TASK DIRECTIONS:
Count how many lines of the data include the string "indicator", then say that number and stop.

----

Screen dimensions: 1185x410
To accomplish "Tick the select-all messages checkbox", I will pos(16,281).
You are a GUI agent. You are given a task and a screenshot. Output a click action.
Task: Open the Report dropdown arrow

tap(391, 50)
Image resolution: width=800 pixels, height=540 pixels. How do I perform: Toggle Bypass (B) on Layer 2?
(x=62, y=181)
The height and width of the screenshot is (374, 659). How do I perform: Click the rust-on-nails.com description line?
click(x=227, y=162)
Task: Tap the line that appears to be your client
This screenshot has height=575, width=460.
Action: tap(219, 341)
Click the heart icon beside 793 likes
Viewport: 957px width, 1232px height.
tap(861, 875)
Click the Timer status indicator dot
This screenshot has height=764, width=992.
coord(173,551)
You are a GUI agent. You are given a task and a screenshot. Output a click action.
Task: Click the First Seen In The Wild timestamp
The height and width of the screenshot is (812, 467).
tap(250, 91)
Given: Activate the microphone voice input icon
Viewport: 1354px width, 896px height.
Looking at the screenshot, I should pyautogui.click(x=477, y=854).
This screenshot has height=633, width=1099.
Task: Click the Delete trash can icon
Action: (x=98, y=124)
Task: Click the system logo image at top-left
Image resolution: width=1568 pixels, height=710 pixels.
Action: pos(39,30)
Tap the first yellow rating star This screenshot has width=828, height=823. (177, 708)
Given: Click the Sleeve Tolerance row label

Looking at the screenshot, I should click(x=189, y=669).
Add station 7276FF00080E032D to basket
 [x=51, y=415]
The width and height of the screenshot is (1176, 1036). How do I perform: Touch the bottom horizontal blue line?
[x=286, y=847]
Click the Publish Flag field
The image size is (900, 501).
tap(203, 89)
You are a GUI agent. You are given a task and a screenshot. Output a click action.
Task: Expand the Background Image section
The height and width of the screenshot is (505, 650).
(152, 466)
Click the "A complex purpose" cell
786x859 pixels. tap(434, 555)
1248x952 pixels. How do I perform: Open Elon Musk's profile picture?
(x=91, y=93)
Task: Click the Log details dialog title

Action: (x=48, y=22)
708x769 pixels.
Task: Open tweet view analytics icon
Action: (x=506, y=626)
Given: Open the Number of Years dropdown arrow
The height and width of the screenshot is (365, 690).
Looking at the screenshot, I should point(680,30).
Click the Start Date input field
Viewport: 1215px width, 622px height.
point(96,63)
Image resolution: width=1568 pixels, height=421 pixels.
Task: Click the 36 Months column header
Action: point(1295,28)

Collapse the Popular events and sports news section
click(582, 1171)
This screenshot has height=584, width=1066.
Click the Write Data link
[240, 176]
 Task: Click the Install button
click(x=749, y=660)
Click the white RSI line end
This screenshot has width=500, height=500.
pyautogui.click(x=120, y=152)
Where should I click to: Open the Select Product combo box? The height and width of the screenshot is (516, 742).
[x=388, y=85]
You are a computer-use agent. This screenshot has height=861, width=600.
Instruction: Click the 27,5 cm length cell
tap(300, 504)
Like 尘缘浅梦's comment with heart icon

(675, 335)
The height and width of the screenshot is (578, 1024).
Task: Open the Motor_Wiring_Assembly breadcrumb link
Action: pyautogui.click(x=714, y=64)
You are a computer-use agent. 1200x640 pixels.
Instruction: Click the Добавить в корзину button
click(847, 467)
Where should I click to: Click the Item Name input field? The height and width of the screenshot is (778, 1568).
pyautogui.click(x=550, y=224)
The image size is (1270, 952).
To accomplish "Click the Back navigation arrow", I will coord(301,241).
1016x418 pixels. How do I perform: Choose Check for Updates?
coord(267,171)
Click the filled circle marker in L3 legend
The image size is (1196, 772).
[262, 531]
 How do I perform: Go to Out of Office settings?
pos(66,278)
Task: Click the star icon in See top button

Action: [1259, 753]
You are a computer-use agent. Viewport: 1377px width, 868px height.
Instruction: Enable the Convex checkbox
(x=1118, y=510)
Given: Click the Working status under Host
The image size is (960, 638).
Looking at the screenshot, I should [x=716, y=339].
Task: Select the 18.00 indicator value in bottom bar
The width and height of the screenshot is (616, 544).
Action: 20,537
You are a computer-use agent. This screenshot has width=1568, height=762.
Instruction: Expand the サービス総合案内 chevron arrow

----

RESULT OF THIS EXERCISE:
2